**选定段落:**
如果 j``cc 指令的第二个字母不是 n，则在 j 后面插入一个 n。例如，je 变成 jne，jl 变成 jnl。
如果 j``cc 指令的第二个字母是 n，则从指令中去掉该 n。例如，jng 变成 jg，jne 变成 je。

该规则的两个例外是 jpe（如果奇偶校验为偶）和 jpo（如果奇偶校验为奇）。^(2) 但是，你可以使用别名 jp 和 jnp 来分别表示 jpe 和 jpo，并且 N/No N 规则适用于 jp 和 jnp。

x86-64 条件跳转指令使你能够根据特定条件将程序流程分为两条路径。假设你想在 BX 等于 CX 时递增 AX 寄存器。你可以使用以下代码来实现：

 cmp bx, cx
          jne SkipStmts;
          inc ax
SkipStmts:

不是直接检查相等并跳转到处理该条件的代码，常见的方法是使用相反的分支跳过你想在条件为真时执行的指令。也就是说，如果 BX 不等于 CX，则跳过递增指令。始终使用前面提到的相反分支（N/No N）规则来选择相反分支。

你还可以使用条件跳转指令来合成循环。例如，以下代码序列从用户读取一串字符，并将每个字符依次存储到数组的元素中，直到用户按下回车键（换行）为止：

 mov edi, 0
RdLnLoop:
      call getchar         ; Some function that reads a character
                           ; into the AL register
      mov Input[rdi], al   ; Store away the character
      inc rdi              ; Move on to the next character
      cmp al, nl           ; See if the user pressed ENTER
      jne RdLnLoop

条件跳转指令仅测试 x86-64 标志；它们不会影响任何标志。

从效率的角度来看，需要注意的是，每个条件跳转都有两种机器代码编码方式：一种是 2 字节形式，另一种是 6 字节形式。

2 字节形式由j``cc操作码和一个 1 字节的相对 PC 偏移组成。1 字节偏移允许指令将控制权转移到当前指令大约±127 字节范围内的目标指令。考虑到平均 x86-64 指令可能是 4 到 5 字节长，j``cc的 2 字节形式能够在大约 20 到 25 条指令范围内跳转到目标指令。

**提供数据:**
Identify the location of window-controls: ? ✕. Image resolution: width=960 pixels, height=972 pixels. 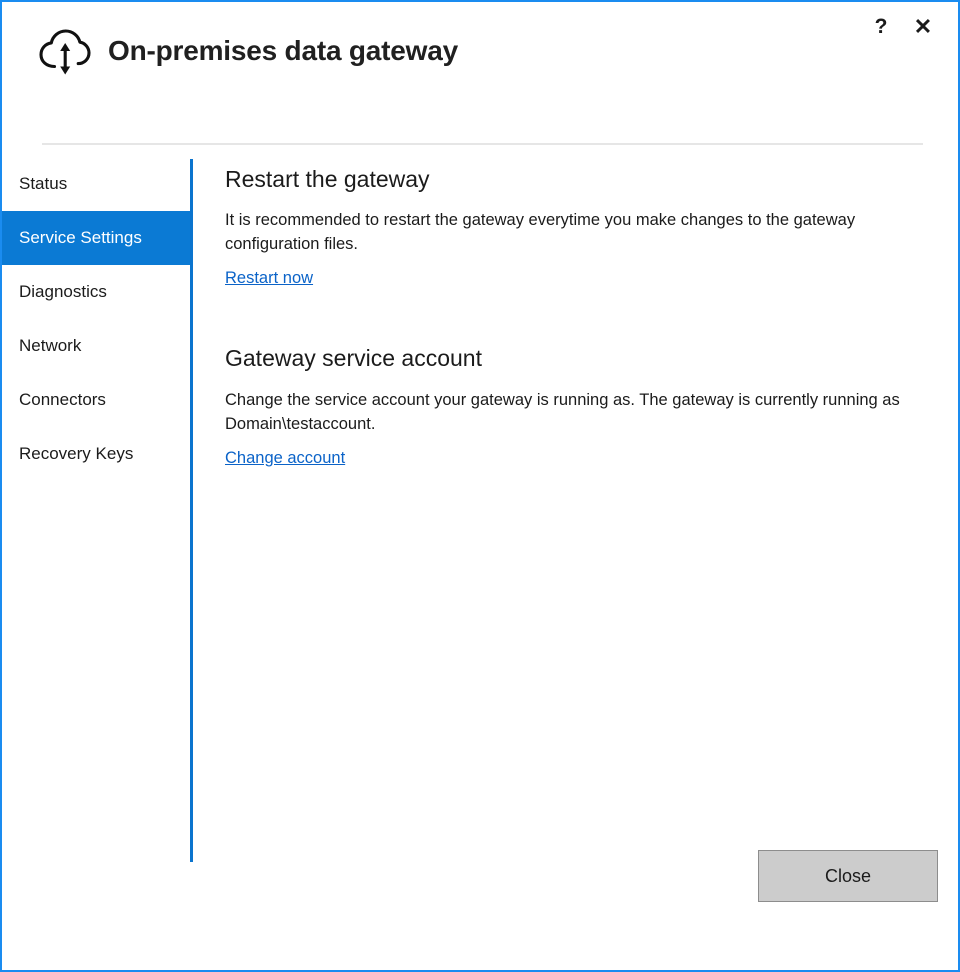
(902, 27).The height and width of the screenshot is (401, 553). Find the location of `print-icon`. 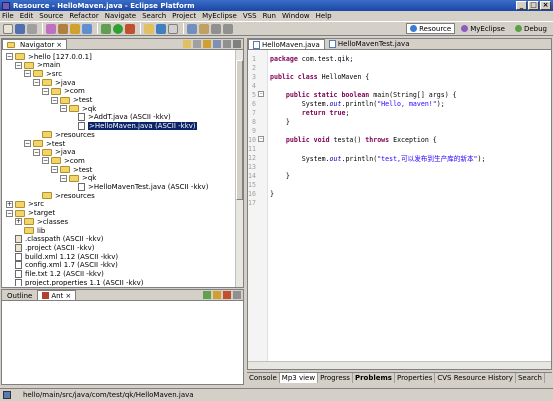

print-icon is located at coordinates (32, 28).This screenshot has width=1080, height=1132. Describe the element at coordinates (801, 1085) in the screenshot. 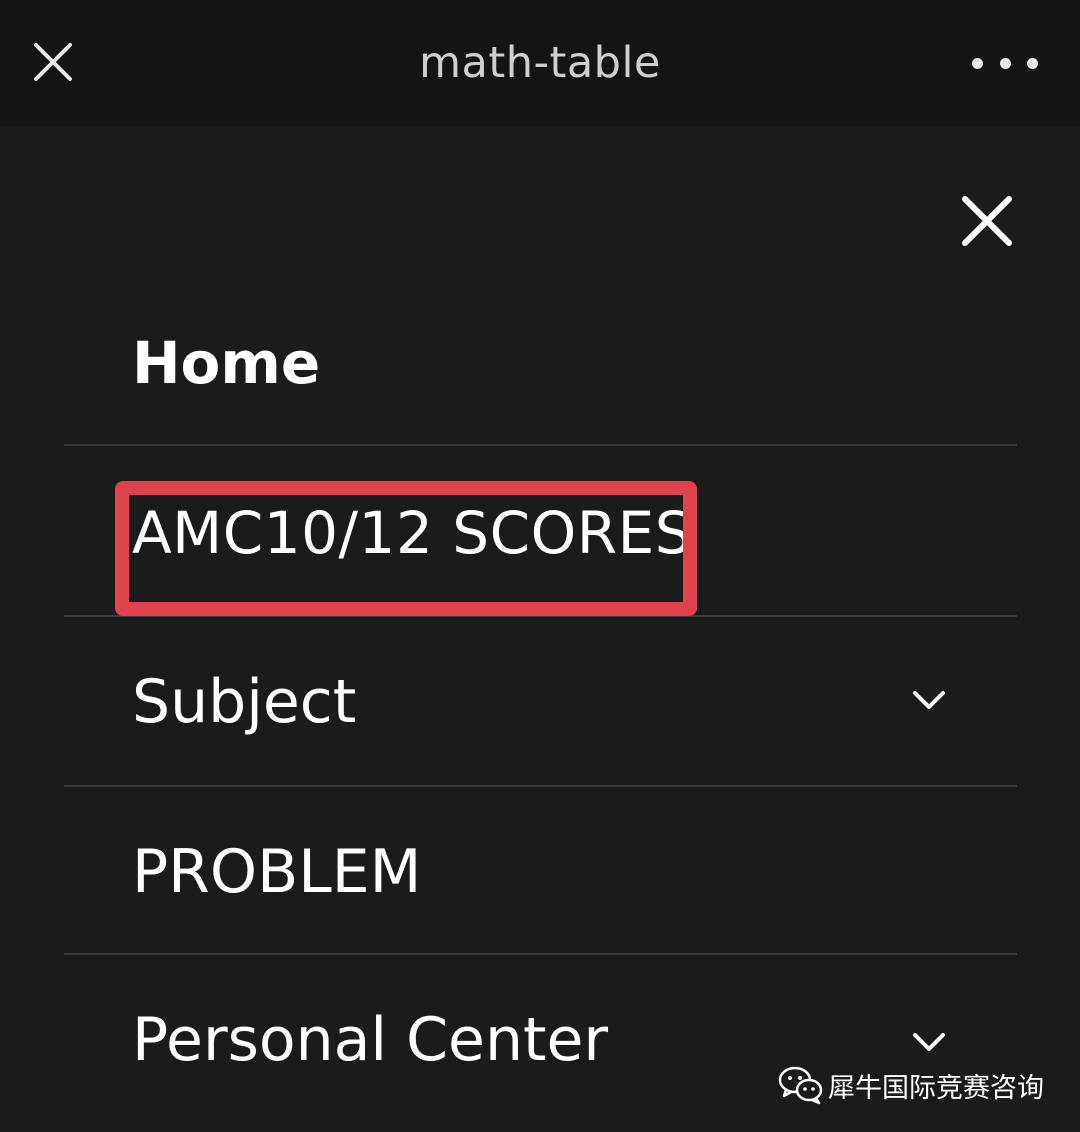

I see `wechat-icon` at that location.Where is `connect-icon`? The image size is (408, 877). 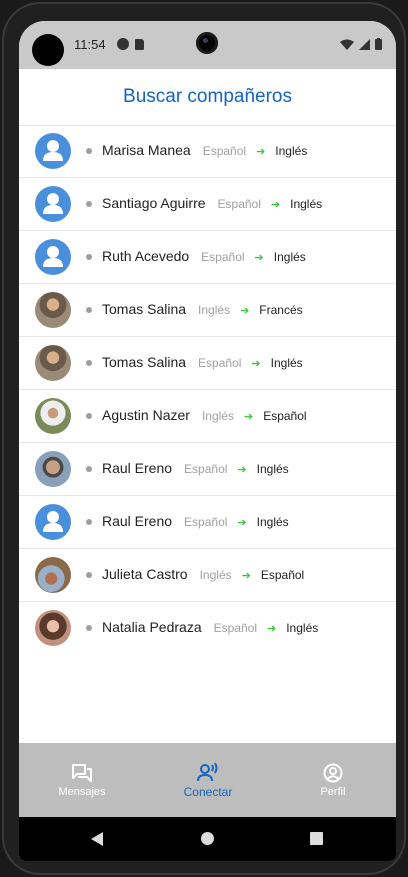
connect-icon is located at coordinates (208, 771).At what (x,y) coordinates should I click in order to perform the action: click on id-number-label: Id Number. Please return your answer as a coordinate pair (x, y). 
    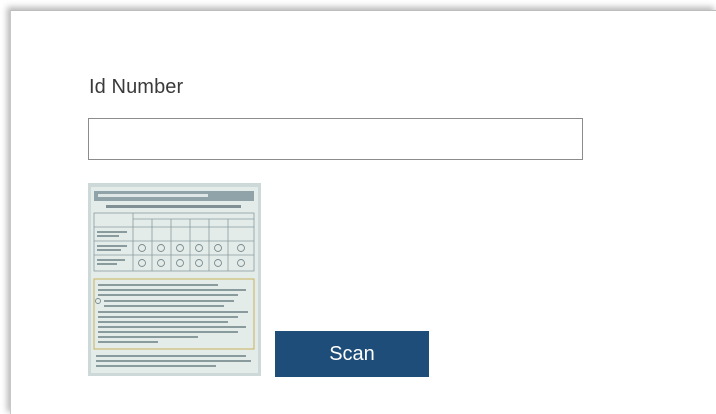
    Looking at the image, I should click on (136, 87).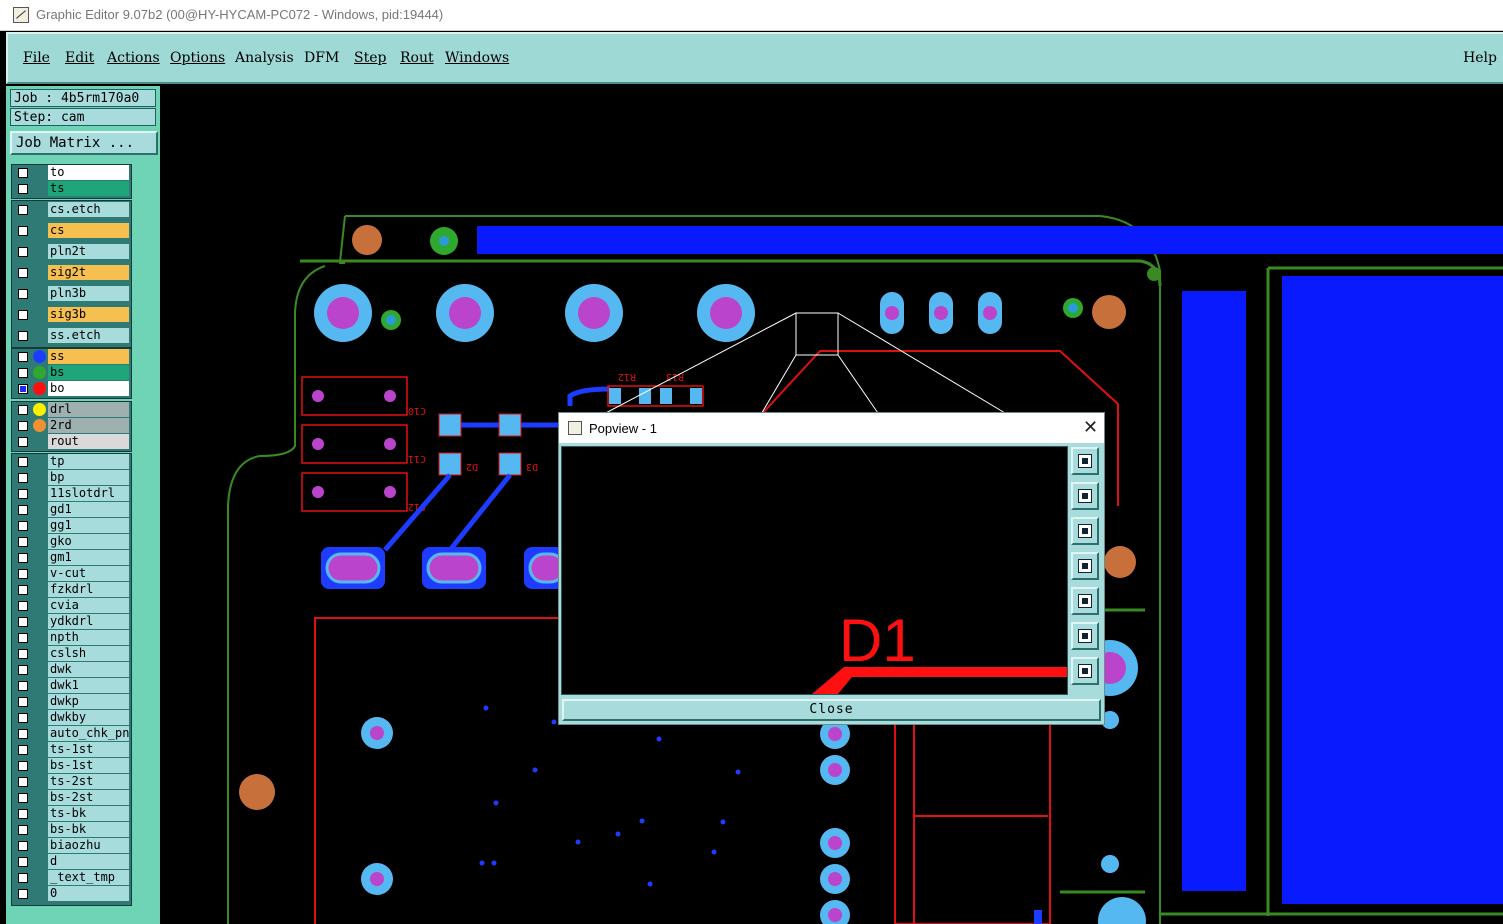 This screenshot has width=1503, height=924. I want to click on layer-name: bp, so click(88, 478).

**待解决问题:**
根据关于 x86-64 条件跳转指令的段落，每个条件跳转有哪两种机器代码编码方式？ 这些条目来自另一个来源。

**任务输出:**
一种是 2 字节形式，另一种是 6 字节形式。